Turning the calendar over to December in Michigan means another Midwest tradition is just around the corner as well: The annual dumping of the road salt. Although totals vary, at least one source estimates that road crews pour 8 million tons of salt on roads in the US each year. The effects of this sodium chloride are readily apparent on our vehicles – in Michigan it’s rare to see a vehicle more than 10 years old on the road – and drivers of those older cars that remain can usually see the road pass under them through a rusted-out floorboard. Of course all this road salt has profound implications for landscape plants as well. Sodium chloride can damage plants in several ways. Both sodium and chloride can cause direct toxicity, particularly from salt-laden spray drift from highways. Salt in soils can cause osmotic stress resulting in drought injury. Sodium in soils can displace potassium, magnesium, and other essential plant elements. High levels of chloride in plant tissue can reduce cold hardiness and make plants more susceptible to freezing injury. Suffice to say that salt is bad for plants.

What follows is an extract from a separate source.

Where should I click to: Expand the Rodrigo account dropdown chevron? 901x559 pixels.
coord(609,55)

So what’s a plant lover to do? In general I advise a two-phase strategy of Selection and Protection for homeowners and landscapers that have to deal with heavily salted roads. By Selection I am referring to planting salt tolerant plants (or at least avoiding salt sensitive ones). The poster child for a poor choice in Michigan is eastern white pine, which is extremely intolerant of road salt. Witness this planting at a rest area along I-96 between Lansing and Detroit.
Don’t you love to see your tax dollars at work? Even a cursory look at a list of salt sensitive plants would have been a tip-off that that white pines and highways are a bad mix. Most blog readers should be able to come up with a list of salt tolerant or salt sensitive plants for their area by Googling their way around the internet. A couple caveats about these lists: First, many are based on anecdotal experience, not hard data, so you may see inconsistencies between lists. If possible, try to consult several sources and look for a consensus opinion about the plants you’re interested in. Second, many recommendations are dated and include plants that may be considered invasive or no longer recommended for planting. One list I just looked at included Russian olive (invasive) and green ash (no longer planted in the Midwest due to Emerald ash borer).

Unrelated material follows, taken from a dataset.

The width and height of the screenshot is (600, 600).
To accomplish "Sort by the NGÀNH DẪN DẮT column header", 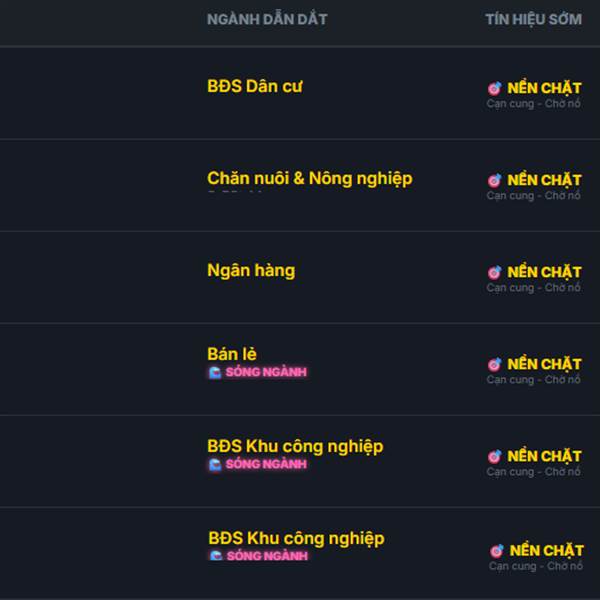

Another approach to reducing salt damage to plants is Protection. Here I am referring to erecting a physical barrier to block salt spray or salt splash from reaching plants. The most typical form of barrier around here is a wooden frame or fence covered with burlap or canvas. Some people will actually wrap their evergreen trees or shrubs with burlap. This may help against winter desiccation but does little for salt since the salt-saturated burlap will still be in contact with the foliage. Obviously aesthetics go out the window with the protection approach but I’m noticing more and more people are willing to put up with a couple of months of looking at burlap to keep their plants looking thrifty the rest of the year. In northern Europe some road systems will line their roads with pre-formed plastic barriers to reduce salt splash to adjacent vegetation.

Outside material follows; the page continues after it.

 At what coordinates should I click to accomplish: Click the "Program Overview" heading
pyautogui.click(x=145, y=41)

What about alternative deicers? This is a question I get frequently when I speak about salt and plants. There are several things to consider about alternative (i.e., not sodium chloride) deicers. First is the cost. All alternative deicers are more expensive than salt, some by a factor of 10 times or more. This often limits their widespread use for highway departments. Many road crews will use alternative products around bridges and other sensitive areas where they want to limit corrosive damage. Alternative products may also be useful for smaller scale operations such as parking lots and walkways. Secondly, many alternative deicers contain calcium and/or magnesium chloride. These may even be marketed as ‘plant safe’ since they contain calcium and magnesium, which are essential plant elements. The problem is the chloride. Chloride is a plant nutrient but is only needed in minute amounts (a few parts per million). At higher levels it becomes toxic.
A study in Colorado found tree damage due to chloride near roads which were treated with calcium and magnesium chloride for dust abatement. For safer alternative deicers consider chloride-free products such as calcium magnesium acetate.